| TASK INSTRUCTIONS |
- a) Decide whether each statement agrees with the blog post on the Vergette name below. Answer yes or no for each, and quote the words from the post that settle it. (i) The picture of William hung in the writer's grandmother's house. (ii) After settling near Peterborough, William Vergette took up fishing. (iii) The writer's great-grandfather handed the farm down to a son.
- b) Write the next paragraph of the blog post on the Vergette name below, starting right after its final sentence.

What’s in a Name

Im often asked where the name “Vergette” came from and so I thought I would start this blog with an explanation.

Meet William Vergette

This is William, for as long as I can remember his picture hung in my Grandmother’s house. I remember asking her about him and being told that he was my ancestor. Being only very young, I had no idea what an ancestor was, but it sounded a bit like Aunt so I guessed it meant a relative.

My grandmother told me of a French man coming to England who’s name was William Vergette. He was a Huguenot and had escaped from France where he was in danger of being executed. He settled near Peterborough where he began farming. *Successive generations ran and expanded the farm until my Great Grandfather, having no male heirs to pass it to, sold it and retired.

| SUPPLIED MATERIAL |
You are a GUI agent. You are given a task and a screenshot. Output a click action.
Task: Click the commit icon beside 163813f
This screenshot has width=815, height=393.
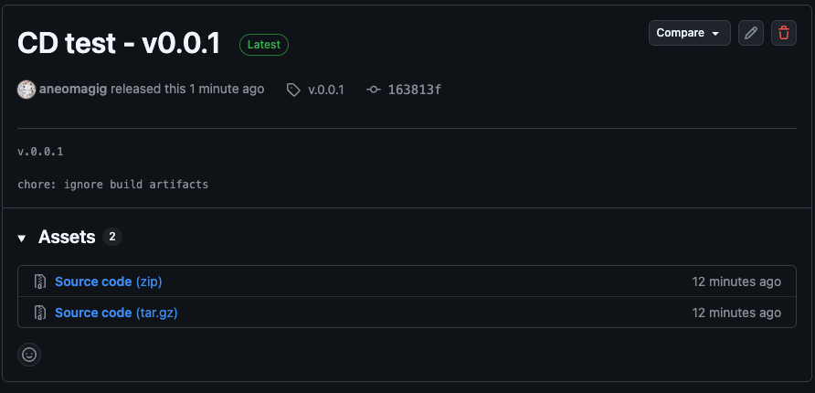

| EXPECTED RESULTS |
- a)
(i) Yes: "for as long as I can remember his picture hung in my Grandmother’s house"
(ii) No: "He settled near Peterborough where he began farming."
(iii) No: "having no male heirs to pass it to, sold it and retired"

- b)
My grandmother always felt it was grossly unfair that she had not been able to keep the name of Vergette when she married. So when it came to thinking of a name for the business it seemed appropriate, in honour of William and my Grandmother, to name our company Vergette and so carry on the family name.

*The farm part is definitely true, but a bit of research has shown we could also be descended from French prisoners of war who were made to dig ditches. So as to whether this enigmatic man truly is a relative I doubt I shall ever find out. But as he smiles down from my wall, whether he was a fenland ditch digger or middle class artisan,  I hope he likes what we are doing and I shall always strive to make him proud.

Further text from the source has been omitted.